Freezing immigrants’ bank accounts makes Britain look more and more dystopian

Should the penalty for immigration infringements really be absolute poverty and exploitation? 

By Julia Rampen

There’s a flashback in one of the early episodes of The Handmaid’s Tale, the TV version of Margaret Atwood’s dystopian novel, where June, the protagonist, tries to pay for a coffee under the new regime and her card is declined. She discovers that every woman’s bank account has been frozen, and she is now entirely reliant on her partner for money. Deprived of money, she realises, there is even less chance she can flee. It is a remarkable reminder of the way the state can control the population with the click of a button.

The government’s decision to force banks and building societies to freeze the accounts of failed asylum seekers, foreign national offenders and visa overstayers has a ring of The Handmaid’s Tale – only in this case, Theresa May really wants them to leave. As home secretary, she oversaw the creation of “hostile environment” for illegal immigrants, including requiring landlords to check their tenant’s immigration status, and a “deport first, appeal later” policy.

━━━━━━━━

__Requirements__.
1 - Shorten the paragraph in the article on frozen bank accounts that begins "The government's decision to force banks," keeping its main facts.
2 - In the rows, reproduce word for word the stretch from the line containing "This screenshot has width=1220, height=838." through the line containing "pos(539,171)".

__Records for this exercise__.
━━━━━━━━

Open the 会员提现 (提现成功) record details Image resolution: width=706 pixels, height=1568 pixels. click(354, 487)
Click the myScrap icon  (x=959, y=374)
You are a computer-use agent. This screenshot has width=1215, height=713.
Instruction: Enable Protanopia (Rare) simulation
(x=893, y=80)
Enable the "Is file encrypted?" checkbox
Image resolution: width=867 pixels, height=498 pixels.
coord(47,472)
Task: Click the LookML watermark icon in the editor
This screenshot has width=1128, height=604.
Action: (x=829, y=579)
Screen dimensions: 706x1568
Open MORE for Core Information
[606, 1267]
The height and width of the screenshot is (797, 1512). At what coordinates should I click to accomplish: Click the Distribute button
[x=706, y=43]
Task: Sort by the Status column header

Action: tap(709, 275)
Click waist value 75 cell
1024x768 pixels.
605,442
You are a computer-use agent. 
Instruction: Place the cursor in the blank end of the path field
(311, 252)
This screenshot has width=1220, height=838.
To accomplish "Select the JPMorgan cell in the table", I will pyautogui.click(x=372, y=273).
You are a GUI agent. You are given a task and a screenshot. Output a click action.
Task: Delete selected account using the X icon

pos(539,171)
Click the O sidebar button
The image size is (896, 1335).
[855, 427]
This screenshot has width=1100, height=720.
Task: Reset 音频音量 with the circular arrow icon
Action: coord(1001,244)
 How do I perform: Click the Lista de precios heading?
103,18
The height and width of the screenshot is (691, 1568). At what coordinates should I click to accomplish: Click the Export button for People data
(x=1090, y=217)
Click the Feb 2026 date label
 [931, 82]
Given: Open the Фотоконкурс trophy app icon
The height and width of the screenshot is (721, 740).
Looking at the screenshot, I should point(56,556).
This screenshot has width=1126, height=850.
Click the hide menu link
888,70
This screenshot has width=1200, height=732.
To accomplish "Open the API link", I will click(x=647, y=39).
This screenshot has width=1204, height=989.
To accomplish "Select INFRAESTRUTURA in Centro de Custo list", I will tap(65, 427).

━━━━━━━━

__The solutions__.
1 - The government will make banks and building societies freeze the accounts of failed asylum seekers, foreign national offenders and visa overstayers. This echoes The Handmaid's Tale, except that Theresa May actually wants these people to leave. As home secretary, she oversaw a "hostile environment" for illegal immigrants. It included making landlords check tenants' immigration status and a "deport first, appeal later" policy.

2 -
This screenshot has width=1220, height=838.
To accomplish "Select the JPMorgan cell in the table", I will pyautogui.click(x=372, y=273).
You are a GUI agent. You are given a task and a screenshot. Output a click action.
Task: Delete selected account using the X icon

pos(539,171)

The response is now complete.